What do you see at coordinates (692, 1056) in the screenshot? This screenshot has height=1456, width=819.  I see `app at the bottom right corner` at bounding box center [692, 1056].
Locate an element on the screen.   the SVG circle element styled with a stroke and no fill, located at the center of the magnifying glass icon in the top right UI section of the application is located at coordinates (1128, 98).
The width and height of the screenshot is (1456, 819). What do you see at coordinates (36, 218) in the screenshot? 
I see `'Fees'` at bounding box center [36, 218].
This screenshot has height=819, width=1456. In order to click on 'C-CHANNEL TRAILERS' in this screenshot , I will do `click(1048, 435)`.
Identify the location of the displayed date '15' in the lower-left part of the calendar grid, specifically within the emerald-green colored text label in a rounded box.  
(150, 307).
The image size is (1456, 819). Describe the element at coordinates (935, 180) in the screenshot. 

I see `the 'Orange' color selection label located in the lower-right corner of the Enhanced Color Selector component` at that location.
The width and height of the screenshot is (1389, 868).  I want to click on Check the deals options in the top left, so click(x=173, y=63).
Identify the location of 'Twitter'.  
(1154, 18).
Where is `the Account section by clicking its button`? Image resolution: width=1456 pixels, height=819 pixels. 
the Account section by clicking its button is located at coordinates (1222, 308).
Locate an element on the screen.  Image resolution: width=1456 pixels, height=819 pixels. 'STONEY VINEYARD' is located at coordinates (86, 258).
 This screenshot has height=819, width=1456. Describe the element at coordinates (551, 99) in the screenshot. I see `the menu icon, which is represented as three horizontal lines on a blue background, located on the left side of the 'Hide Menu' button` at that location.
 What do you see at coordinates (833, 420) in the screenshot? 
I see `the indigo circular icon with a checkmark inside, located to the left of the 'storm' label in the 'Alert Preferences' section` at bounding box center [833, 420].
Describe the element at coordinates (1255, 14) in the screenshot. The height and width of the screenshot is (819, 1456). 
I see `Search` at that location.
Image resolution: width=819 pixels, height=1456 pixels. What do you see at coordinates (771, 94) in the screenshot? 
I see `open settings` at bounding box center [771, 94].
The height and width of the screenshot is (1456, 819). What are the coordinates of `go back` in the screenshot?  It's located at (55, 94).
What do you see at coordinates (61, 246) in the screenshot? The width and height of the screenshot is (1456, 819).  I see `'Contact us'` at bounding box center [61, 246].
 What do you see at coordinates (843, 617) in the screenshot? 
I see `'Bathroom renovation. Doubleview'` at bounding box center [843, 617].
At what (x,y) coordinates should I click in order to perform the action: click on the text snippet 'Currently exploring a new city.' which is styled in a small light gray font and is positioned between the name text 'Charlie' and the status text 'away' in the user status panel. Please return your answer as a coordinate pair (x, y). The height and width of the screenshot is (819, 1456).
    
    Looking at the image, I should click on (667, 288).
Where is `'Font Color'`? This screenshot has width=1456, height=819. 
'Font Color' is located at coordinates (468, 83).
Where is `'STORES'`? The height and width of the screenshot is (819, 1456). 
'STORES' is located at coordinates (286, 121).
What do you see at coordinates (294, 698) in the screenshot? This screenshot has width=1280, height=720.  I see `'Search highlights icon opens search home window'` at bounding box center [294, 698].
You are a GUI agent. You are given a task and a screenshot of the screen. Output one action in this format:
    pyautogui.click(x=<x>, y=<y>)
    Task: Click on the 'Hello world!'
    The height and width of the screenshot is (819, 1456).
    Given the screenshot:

Instructions for the task
Output all of the data above as a Markdown table with two columns, Row and Line, giving each non-blank line its own numbered row and skipping blank lines.

Expected answer
| Row | Line |
|---|---|
| 1 | What do you see at coordinates (692, 1056) in the screenshot? This screenshot has height=1456, width=819.  I see `app at the bottom right corner` at bounding box center [692, 1056]. |
| 2 | Locate an element on the screen.   the SVG circle element styled with a stroke and no fill, located at the center of the magnifying glass icon in the top right UI section of the application is located at coordinates (1128, 98). |
| 3 | The width and height of the screenshot is (1456, 819). What do you see at coordinates (36, 218) in the screenshot?  |
| 4 | I see `'Fees'` at bounding box center [36, 218]. |
| 5 | This screenshot has height=819, width=1456. In order to click on 'C-CHANNEL TRAILERS' in this screenshot , I will do `click(1048, 435)`. |
| 6 | Identify the location of the displayed date '15' in the lower-left part of the calendar grid, specifically within the emerald-green colored text label in a rounded box.   |
| 7 | (150, 307). |
| 8 | The image size is (1456, 819). Describe the element at coordinates (935, 180) in the screenshot.  |
| 9 | I see `the 'Orange' color selection label located in the lower-right corner of the Enhanced Color Selector component` at that location. |
| 10 | The width and height of the screenshot is (1389, 868).  I want to click on Check the deals options in the top left, so click(x=173, y=63). |
| 11 | Identify the location of 'Twitter'.   |
| 12 | (1154, 18). |
| 13 | Where is `the Account section by clicking its button`? Image resolution: width=1456 pixels, height=819 pixels.  |
| 14 | the Account section by clicking its button is located at coordinates (1222, 308). |
| 15 | Locate an element on the screen.  Image resolution: width=1456 pixels, height=819 pixels. 'STONEY VINEYARD' is located at coordinates (86, 258). |
| 16 |  This screenshot has height=819, width=1456. Describe the element at coordinates (551, 99) in the screenshot. I see `the menu icon, which is represented as three horizontal lines on a blue background, located on the left side of the 'Hide Menu' button` at that location. |
| 17 |  What do you see at coordinates (833, 420) in the screenshot?  |
| 18 | I see `the indigo circular icon with a checkmark inside, located to the left of the 'storm' label in the 'Alert Preferences' section` at bounding box center [833, 420]. |
| 19 | Describe the element at coordinates (1255, 14) in the screenshot. The height and width of the screenshot is (819, 1456).  |
| 20 | I see `Search` at that location. |
| 21 | Image resolution: width=819 pixels, height=1456 pixels. What do you see at coordinates (771, 94) in the screenshot?  |
| 22 | I see `open settings` at bounding box center [771, 94]. |
| 23 | The height and width of the screenshot is (1456, 819). What are the coordinates of `go back` in the screenshot?  It's located at (55, 94). |
| 24 | What do you see at coordinates (61, 246) in the screenshot? The width and height of the screenshot is (1456, 819).  I see `'Contact us'` at bounding box center [61, 246]. |
| 25 |  What do you see at coordinates (843, 617) in the screenshot?  |
| 26 | I see `'Bathroom renovation. Doubleview'` at bounding box center [843, 617]. |
| 27 | At what (x,y) coordinates should I click in order to perform the action: click on the text snippet 'Currently exploring a new city.' which is styled in a small light gray font and is positioned between the name text 'Charlie' and the status text 'away' in the user status panel. Please return your answer as a coordinate pair (x, y). The height and width of the screenshot is (819, 1456). |
| 28 |     Looking at the image, I should click on (667, 288). |
| 29 | Where is `'Font Color'`? This screenshot has width=1456, height=819.  |
| 30 | 'Font Color' is located at coordinates (468, 83). |
| 31 | Where is `'STORES'`? The height and width of the screenshot is (819, 1456).  |
| 32 | 'STORES' is located at coordinates (286, 121). |
| 33 | What do you see at coordinates (294, 698) in the screenshot? This screenshot has width=1280, height=720.  I see `'Search highlights icon opens search home window'` at bounding box center [294, 698]. |
| 34 | You are a GUI agent. You are given a task and a screenshot of the screen. Output one action in this format: |
| 35 |     pyautogui.click(x=<x>, y=<y>) |
| 36 |     Task: Click on the 'Hello world!' |
| 37 |     The height and width of the screenshot is (819, 1456). |
| 38 |     Given the screenshot: |